I'm not asking this to be argumentative, I am genuinely curious. How would one pay the bills to run a web site/forum like this? As I see it one can either charge a fee for access or sell ad space. Is there some other option I have missed?
Even if you were asking to be argumentative, it's nothing that you should be apologizing for.
First I have to understand what you mean with pay the bills to run a website.
Pay the bills as in your living expenses and some form of salary for yourself? Or the bills to keep the website up and running? You might also mean both.
Let me start by saying that there is no shortage of monetization ideas. You've already mentioned some but I'll expand on some ideas:
- You can sell adspace correct. But there are different ways to do this. The most used way is hooking the site up to Google Adsense. But another option is selling real ad space in the form of unblockable ads (guaranteed exposure). Usually this can be an ad in the header or the sidebar. You'd then partner with the advertiser on the design of the ad and the implementation. Depending on your platform you can make plenty money of doing this. A small side bar ad could easily cost an advertiser $300. And since the advertiser is getting guaranteed exposure it would be worth a great deal to them and a lot of advertisers are willing to spend big bucks on that.
Note: This kind of ad is not flash based or Adsense based. It's really in the sites body which means that it gets loaded up with the site no matter what.

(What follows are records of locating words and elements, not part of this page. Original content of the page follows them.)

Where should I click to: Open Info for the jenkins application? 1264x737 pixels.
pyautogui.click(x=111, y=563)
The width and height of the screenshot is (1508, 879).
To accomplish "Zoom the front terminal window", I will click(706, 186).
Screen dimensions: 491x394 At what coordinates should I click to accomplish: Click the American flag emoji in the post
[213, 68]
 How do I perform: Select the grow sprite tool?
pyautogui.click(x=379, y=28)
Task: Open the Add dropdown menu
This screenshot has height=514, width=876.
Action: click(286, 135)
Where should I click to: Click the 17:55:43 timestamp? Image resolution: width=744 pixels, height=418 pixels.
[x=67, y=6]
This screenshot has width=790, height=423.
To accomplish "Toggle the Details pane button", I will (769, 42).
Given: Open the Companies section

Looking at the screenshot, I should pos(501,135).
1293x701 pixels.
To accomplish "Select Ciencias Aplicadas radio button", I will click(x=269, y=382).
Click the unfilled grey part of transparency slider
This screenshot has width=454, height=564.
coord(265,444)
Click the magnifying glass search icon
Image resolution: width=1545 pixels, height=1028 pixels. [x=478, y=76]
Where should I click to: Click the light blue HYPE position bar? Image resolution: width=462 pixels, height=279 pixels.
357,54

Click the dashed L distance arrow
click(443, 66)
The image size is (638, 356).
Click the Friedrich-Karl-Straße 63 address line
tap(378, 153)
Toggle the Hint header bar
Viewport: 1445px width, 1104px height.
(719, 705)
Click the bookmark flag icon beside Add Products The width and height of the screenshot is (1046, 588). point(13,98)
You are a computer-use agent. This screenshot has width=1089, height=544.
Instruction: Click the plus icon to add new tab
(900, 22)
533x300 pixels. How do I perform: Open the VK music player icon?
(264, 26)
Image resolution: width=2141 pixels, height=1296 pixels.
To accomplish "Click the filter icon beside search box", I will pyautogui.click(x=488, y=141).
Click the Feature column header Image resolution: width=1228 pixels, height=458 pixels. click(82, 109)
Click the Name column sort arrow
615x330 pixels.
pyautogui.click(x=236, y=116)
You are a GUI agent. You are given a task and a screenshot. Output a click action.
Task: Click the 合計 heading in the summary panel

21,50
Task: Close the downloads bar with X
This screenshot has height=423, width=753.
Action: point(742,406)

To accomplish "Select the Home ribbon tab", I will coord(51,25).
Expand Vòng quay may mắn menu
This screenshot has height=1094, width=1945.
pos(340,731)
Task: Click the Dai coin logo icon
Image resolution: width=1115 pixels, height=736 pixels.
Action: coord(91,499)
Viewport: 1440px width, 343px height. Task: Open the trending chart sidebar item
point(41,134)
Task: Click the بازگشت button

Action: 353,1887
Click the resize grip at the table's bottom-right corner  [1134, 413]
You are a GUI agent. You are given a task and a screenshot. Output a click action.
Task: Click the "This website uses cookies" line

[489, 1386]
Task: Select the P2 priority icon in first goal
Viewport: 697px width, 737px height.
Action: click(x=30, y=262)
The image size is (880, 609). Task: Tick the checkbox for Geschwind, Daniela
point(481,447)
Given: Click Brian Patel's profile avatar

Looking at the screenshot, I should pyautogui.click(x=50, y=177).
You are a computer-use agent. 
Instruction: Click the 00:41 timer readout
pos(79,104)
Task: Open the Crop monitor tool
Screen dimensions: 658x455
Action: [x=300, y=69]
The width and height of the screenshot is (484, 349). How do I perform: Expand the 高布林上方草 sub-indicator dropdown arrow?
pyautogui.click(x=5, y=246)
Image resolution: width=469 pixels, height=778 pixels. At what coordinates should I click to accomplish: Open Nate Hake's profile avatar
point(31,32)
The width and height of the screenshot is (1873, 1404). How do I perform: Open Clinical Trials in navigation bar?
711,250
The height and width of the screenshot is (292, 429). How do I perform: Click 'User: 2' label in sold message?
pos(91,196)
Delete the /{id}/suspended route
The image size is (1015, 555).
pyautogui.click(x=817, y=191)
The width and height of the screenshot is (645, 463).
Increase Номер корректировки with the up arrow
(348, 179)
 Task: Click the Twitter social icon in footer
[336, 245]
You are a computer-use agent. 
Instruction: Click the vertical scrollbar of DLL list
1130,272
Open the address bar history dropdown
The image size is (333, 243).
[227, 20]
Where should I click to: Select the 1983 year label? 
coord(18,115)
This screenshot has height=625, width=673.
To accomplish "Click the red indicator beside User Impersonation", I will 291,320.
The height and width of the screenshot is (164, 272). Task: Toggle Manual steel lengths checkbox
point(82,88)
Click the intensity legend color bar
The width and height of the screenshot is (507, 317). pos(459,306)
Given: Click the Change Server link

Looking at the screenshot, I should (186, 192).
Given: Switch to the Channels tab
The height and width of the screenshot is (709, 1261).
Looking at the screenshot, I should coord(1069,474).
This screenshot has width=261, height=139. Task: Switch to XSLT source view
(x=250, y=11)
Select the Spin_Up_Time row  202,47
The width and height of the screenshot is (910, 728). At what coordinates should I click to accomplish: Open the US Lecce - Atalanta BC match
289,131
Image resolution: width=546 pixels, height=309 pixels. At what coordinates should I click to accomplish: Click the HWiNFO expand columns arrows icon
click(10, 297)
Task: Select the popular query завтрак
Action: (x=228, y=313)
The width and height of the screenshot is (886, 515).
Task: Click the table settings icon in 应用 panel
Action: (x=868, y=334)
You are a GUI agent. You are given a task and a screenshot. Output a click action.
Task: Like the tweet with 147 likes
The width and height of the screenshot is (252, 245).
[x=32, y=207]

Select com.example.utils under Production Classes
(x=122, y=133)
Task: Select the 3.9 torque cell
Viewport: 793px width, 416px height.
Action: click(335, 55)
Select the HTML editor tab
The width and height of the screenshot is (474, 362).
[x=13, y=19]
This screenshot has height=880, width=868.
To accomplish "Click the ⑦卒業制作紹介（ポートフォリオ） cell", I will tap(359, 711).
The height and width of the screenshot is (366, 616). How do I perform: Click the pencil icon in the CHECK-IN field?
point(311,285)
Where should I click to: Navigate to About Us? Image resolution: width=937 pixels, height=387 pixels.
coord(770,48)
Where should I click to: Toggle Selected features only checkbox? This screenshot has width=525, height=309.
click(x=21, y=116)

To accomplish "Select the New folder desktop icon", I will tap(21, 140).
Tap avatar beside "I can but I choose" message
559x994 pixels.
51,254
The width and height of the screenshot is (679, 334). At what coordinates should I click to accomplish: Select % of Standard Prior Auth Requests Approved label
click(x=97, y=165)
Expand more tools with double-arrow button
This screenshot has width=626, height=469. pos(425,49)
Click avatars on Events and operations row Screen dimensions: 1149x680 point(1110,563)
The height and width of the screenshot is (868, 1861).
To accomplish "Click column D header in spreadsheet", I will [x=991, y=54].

- If you decide you offer enough value and you do want your readership to pay there are tools that can detect adblockers and block people who use them from using the site. By doing so you could force contribution by making them whitelist.
The next level to that is maybe a subscription model. If MR's core readership is 10,000 regular visitors per month. Imagine they payed just 1$ per month. That's $10,000 per month. Now you can't tell me by any means that the costs of running this site is near even half that.
You could add on top of that a per article fee of 0,99$ (or even lower) for people that don't want to subscribe because they don't visit everyday. But the beautiful thing is: since the cost of an article is as much as a subscription, they might as well avoid hassle and cost by just subscribing. Kinda like what Apple does with 16gb & 64gb. This even works with numbers as low as $0,10. Most people who consider themselves non regular visitors would still visit more than 10 times a month.
A lot of people don't have a good grasp of how much time they spent on the internet just browsing for stuff.
This is just the beginning of ideas. Some of them require investment in payment methods and site changes. But you gotta spend money to make money.
Without exaggerating I can honestly say that there is a plethora of ways to monetize a website.
There is absolutely no shortage of innovation in regards to monetization of websites.
The thing is a lot people to just hookup to Google Adsense and lean over because that's easy and doesn't require a lot of work. That's not a real monetization plan.
I would call that an open model: "You can contribute by letting ads load but we don't restrict access if you block."
When you have an open model, you offer your readership
choice you should respect whatever choice they make. And not guilt them into your preferred choice because their initial choice doesn't suit your purposes.
I would like to stress that I have absolutely no problem with any site asking for money or using some kind of monetization model.
I just despise the disgusting narrative that websites that quite frankly don't know what they're doing put out: "you're stealing from us by not letting us spam you with ads".
Take a page from Youtubers. They are brilliant with monetization. Do you think they just sit around waiting for likes/subscribers?
Some people don't have gmail accounts. Some people are just to lazy to click that like button. What if they just depended solely on that for their revenue?
They go to the advertisers, they tell them their stats and demographic and they say what's it worth to you? And a lot of advertisers just come to them asking them to do a review or whatever.
Like I said, there's no shortage of ideas.